Jesus sagt noch mehr: „Liebt eure Feinde und bittet für die, die euch verfolgen.“ Die Feindesliebe. Damals unvorstellbar, und heute sind wir auch noch nicht viel weiter. Letztes Jahr im August nannte der Bundeskanzler die friedensbewegten Menschen „gefallene Engel, die aus der Hölle kommen.“ Das hat viele Friedensfreunde und -freundinnen, auch mich, zutiefst verletzt. Und der Verteidigungsminister fordert gar „kriegstüchtig“ solle Deutschland werden. Ich bleibe bei „friedenstüchtig werden.“
Auch Jesus bleibt dabei: „Selig sind die Friedfertigen.“ Und: „Liebt eure Feinde.“ Wer kriegstüchtig werden will, hat den Krieg vor Augen. Müssen auch wir kriegstüchtig werden? Ich möchte lieber weiter friedenstüchtig werden. Wer kriegstüchtig werden will, hat den Krieg vor Augen! Wer friedenstüchtig werden will, sucht den Frieden, ja, jagt dem Frieden nach (Ps 34). Die Blickrichtung ist so wichtig. Friedenstüchtig werden.

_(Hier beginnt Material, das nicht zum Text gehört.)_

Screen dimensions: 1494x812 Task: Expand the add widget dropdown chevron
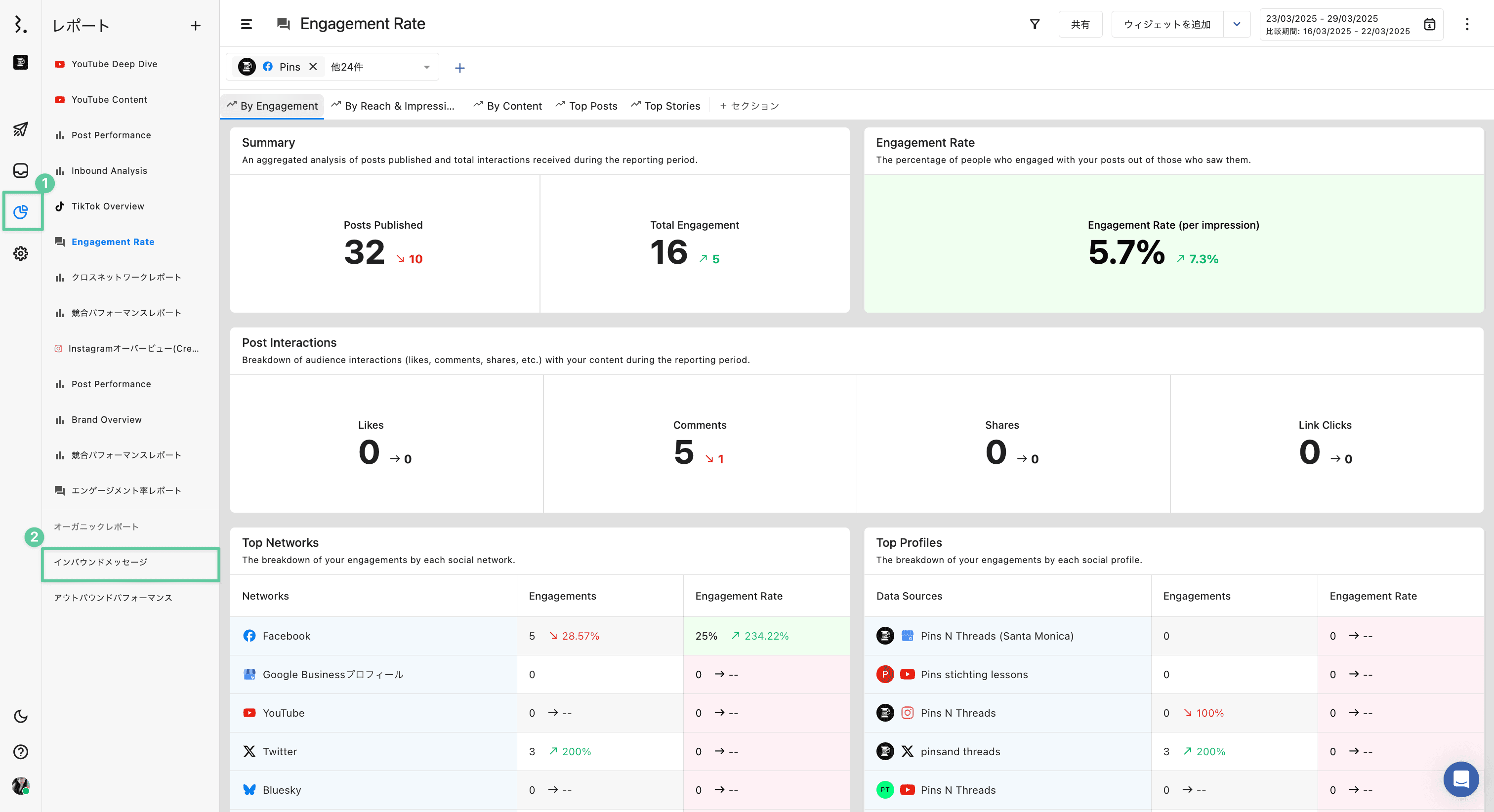pos(1237,24)
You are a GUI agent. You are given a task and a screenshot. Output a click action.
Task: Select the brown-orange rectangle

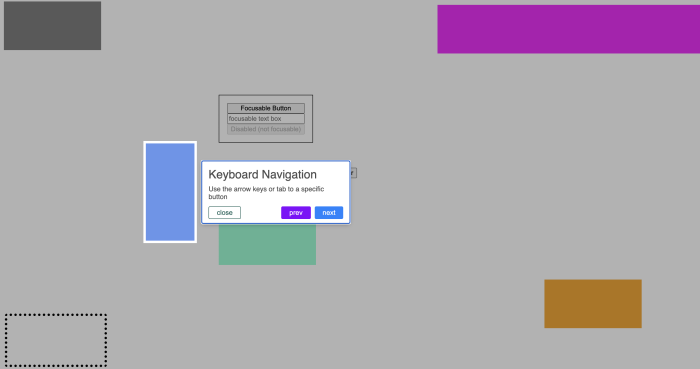tap(593, 304)
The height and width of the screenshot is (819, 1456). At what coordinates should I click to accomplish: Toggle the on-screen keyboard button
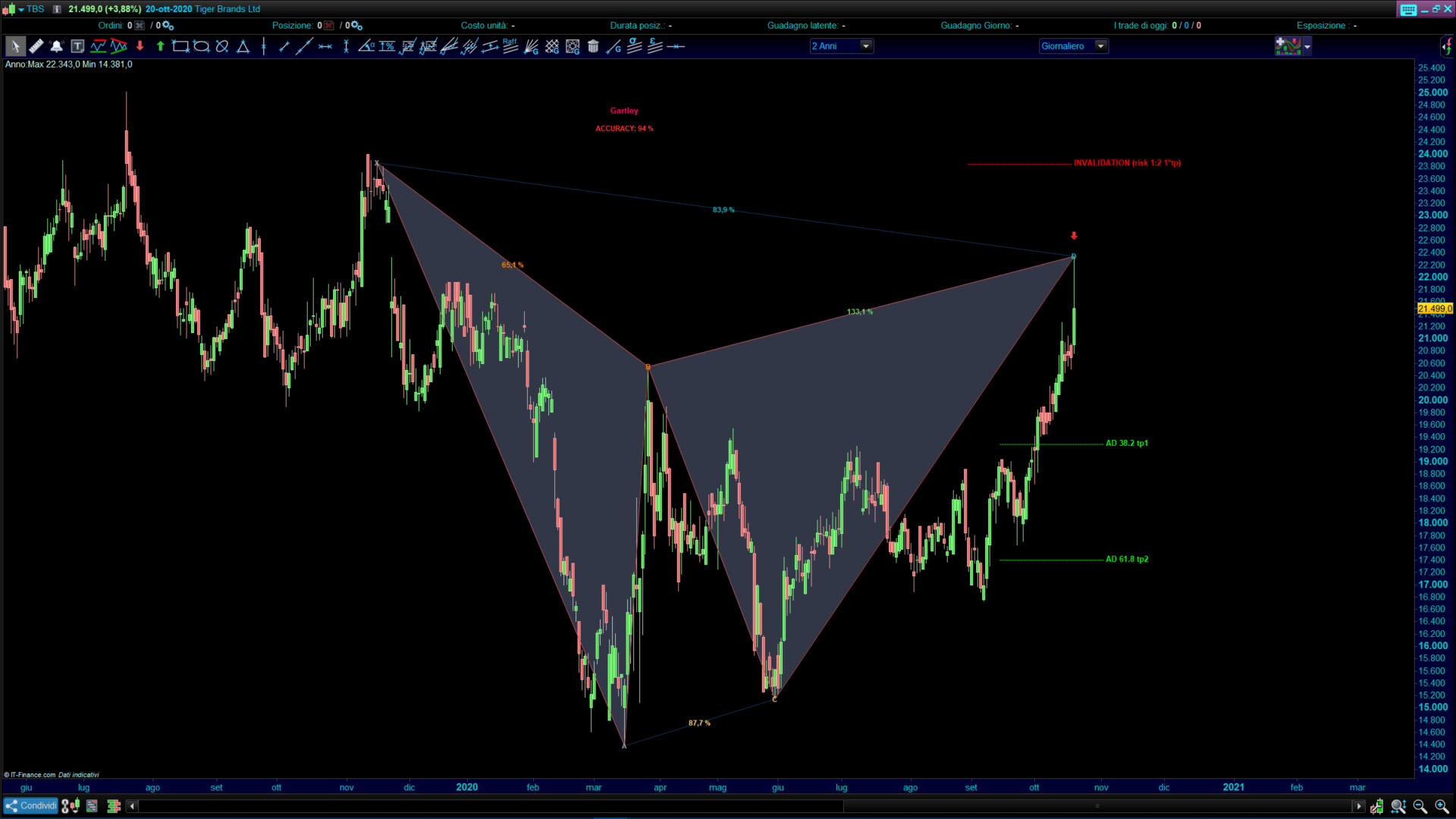(1408, 9)
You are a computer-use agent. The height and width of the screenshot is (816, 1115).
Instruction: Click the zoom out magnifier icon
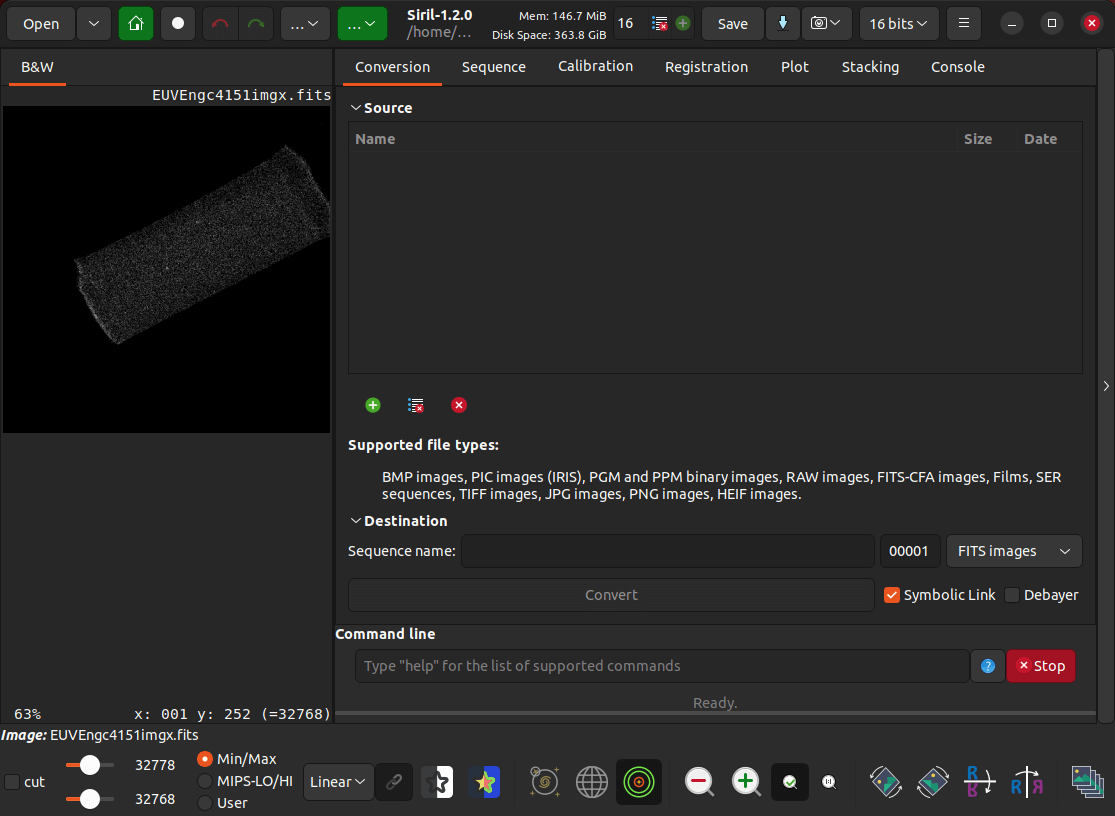pos(700,782)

So viele Kriege und gewaltsame Auseinandersetzungen überall in der Welt verbreiten Schmerz, Angst, Hass, Unglück. Da frage nicht nur ich: wie lässt sich Krieg in Zukunft verhindern? Wie werden wir friedenstüchtig? Vielleicht so? Auf den Frieden schauen und den Krieg gar nicht mehr einüben! So der Gospel „Down by the riverside“. Der Refrain singt: „Ain‘ t gonna study war no more.“ Auf Deutsch: „Ich werde den Krieg nicht mehr einüben.“ Friedenstüchtig werden.
Den Krieg nicht mehr einüben! Auch aus der Bibel. Friedensvision des Propheten Micha: „Die Menschen werden Pflugscharen schmieden aus den Klingen ihrer Schwerter. Und sie werden Winzermesser herstellen aus den Eisenspitzen ihrer Lanzen. Dann wird es kein einziges Volk mehr geben, das sein Schwert gegen ein anderes richtet. Niemand wird mehr für den Krieg ausgebildet. Denn Gott hat es so bestimmt.“ Niemand wird mehr kriegstüchtig! Friedenstüchtig werden!

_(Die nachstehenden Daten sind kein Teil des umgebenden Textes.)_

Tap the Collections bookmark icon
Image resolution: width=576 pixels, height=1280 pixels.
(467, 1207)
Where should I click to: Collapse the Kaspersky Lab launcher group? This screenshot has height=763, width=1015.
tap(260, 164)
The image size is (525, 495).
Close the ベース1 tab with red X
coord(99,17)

Friedenstüchtig werden, heißt für mich: die Kinder lehren, Konflikte ohne Gewalt zu lösen. Gewaltfrei. Friedenstüchtig werden, heißt: Freiheit ermöglichen. Die Würde aller Menschen achten. Die Not lindern. Und die Schöpfung bewahren. Zu den Menschen gehören, die Krieg als Mittel der Politik ablehnen. Die mit allen Völkern in Frieden leben wollen. Die friedenstüchtig werden wollen.
Vom 10. bis 20. November 2024 findet die nächste Ökumenische FriedensDekade statt. Christen und Christinnen beten gemeinsam für den Frieden. Unter dem Motto „Erzähl mir vom Frieden“ sollen mutmachende Geschichten erzählt werden. „Wir müssen nicht kriegstüchtig, sondern in erster Linie friedenstüchtig werden“, lautet die Grundidee. Ja. Friedenstüchtig werden.

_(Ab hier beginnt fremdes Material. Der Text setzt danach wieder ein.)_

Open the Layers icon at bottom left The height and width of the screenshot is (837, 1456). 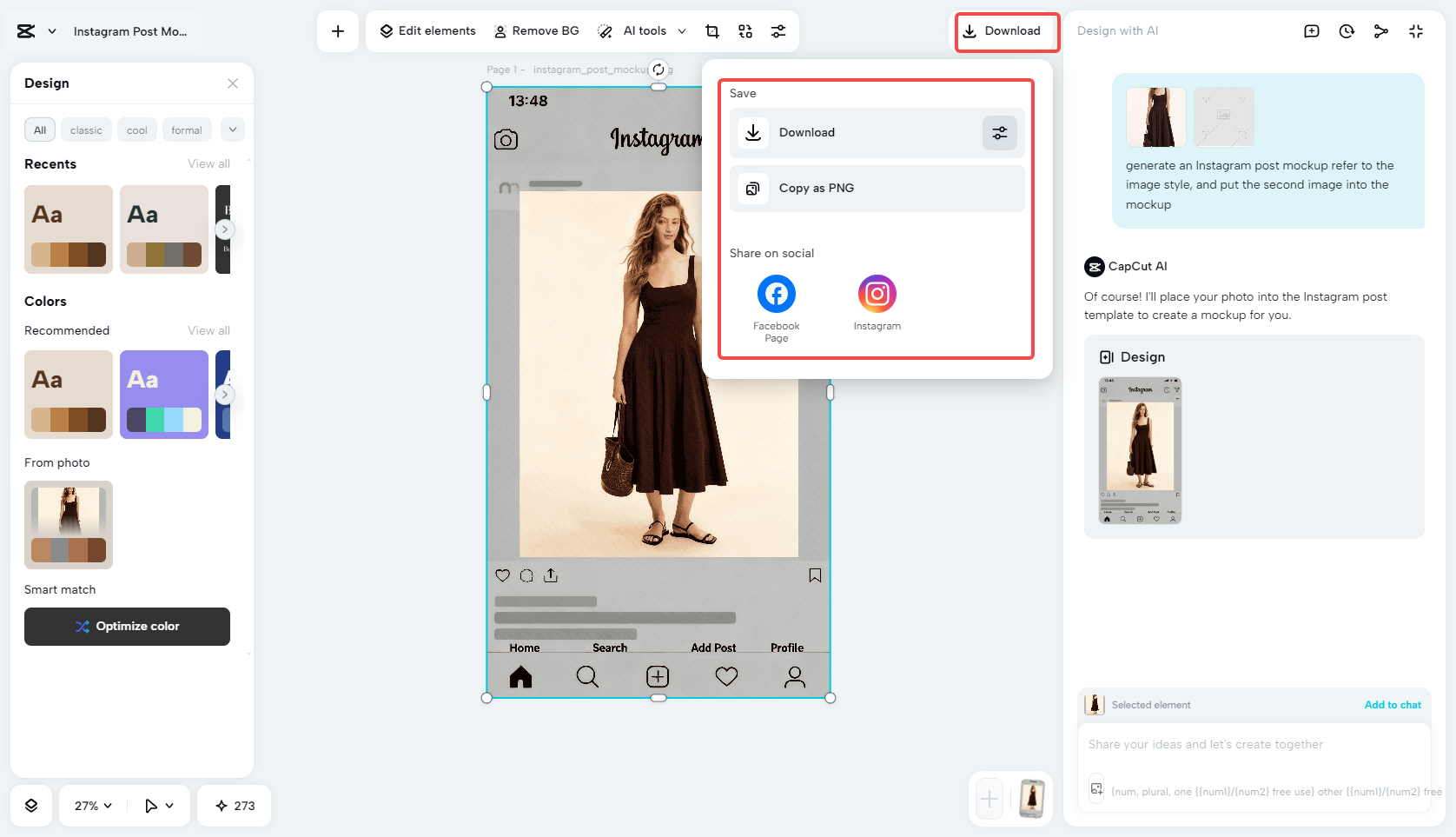tap(31, 806)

Eine meiner Lieblingsschriftstellerinnen, Astrid Lindgren, erhielt 1978 des Friedenspreis des Deutschen Buchhandels. In ihrer Dankesrede erzählte sie diese Geschichte von einer alten Dame. Die eine junge Mutter war zu der Zeit, als man noch an dies Bibelwort glaubte, “wer die Rute schont, verdirbt den Knaben”. „Im Grunde ihres Herzens glaubte sie wohl gar nicht daran. Aber eines Tages hatte ihr kleiner Sohn etwas getan, wofür er ihrer Meinung nach eine Tracht Prügel verdient hatte, die erste in seinem Leben.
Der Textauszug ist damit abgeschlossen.